■ Provided entries ■
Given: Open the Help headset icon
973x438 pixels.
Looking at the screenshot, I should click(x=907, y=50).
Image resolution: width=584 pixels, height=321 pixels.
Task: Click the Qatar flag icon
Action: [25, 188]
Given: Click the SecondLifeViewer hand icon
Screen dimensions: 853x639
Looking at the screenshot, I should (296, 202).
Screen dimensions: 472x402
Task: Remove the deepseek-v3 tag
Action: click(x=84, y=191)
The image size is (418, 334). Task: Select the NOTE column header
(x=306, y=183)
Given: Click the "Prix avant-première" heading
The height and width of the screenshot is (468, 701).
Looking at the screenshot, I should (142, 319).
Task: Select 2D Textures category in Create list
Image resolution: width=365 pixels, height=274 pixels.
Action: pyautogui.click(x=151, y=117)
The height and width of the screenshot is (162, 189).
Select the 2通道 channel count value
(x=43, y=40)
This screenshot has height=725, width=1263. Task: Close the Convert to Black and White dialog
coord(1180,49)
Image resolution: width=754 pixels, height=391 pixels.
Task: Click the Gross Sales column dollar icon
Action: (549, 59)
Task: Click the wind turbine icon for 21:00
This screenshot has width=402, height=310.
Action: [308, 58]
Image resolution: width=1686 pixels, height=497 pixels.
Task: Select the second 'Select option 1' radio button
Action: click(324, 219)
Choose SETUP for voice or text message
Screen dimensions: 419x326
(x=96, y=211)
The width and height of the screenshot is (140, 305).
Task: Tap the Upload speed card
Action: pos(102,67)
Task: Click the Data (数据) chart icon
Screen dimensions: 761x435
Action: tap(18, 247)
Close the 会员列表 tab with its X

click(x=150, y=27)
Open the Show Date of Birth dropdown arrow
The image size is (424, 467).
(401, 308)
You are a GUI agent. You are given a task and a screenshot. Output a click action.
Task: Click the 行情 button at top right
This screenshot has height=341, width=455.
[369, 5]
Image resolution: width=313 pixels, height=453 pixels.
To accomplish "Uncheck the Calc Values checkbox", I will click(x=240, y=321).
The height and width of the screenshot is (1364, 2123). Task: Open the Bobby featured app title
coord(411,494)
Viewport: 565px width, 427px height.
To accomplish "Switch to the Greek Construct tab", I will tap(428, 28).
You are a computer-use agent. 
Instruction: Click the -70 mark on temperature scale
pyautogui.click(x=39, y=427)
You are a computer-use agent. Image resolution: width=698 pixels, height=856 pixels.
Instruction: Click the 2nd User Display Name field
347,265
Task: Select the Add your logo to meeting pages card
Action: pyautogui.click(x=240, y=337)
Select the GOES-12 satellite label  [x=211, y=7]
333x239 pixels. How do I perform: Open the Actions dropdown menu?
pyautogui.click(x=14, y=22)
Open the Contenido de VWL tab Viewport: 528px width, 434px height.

■ Work order ■
Only one stretch of the entries above is wanted: the lines from the one containing "Task: Click the Data (数据) chart icon" through the one containing "Viewport: 565px width, 427px height.". Please reproduce it exactly.

■ Solution below ■
Task: Click the Data (数据) chart icon
Screen dimensions: 761x435
Action: tap(18, 247)
Close the 会员列表 tab with its X

click(x=150, y=27)
Open the Show Date of Birth dropdown arrow
The image size is (424, 467).
(401, 308)
You are a GUI agent. You are given a task and a screenshot. Output a click action.
Task: Click the 行情 button at top right
This screenshot has height=341, width=455.
[369, 5]
Image resolution: width=313 pixels, height=453 pixels.
To accomplish "Uncheck the Calc Values checkbox", I will click(x=240, y=321).
The height and width of the screenshot is (1364, 2123). Task: Open the Bobby featured app title
coord(411,494)
Viewport: 565px width, 427px height.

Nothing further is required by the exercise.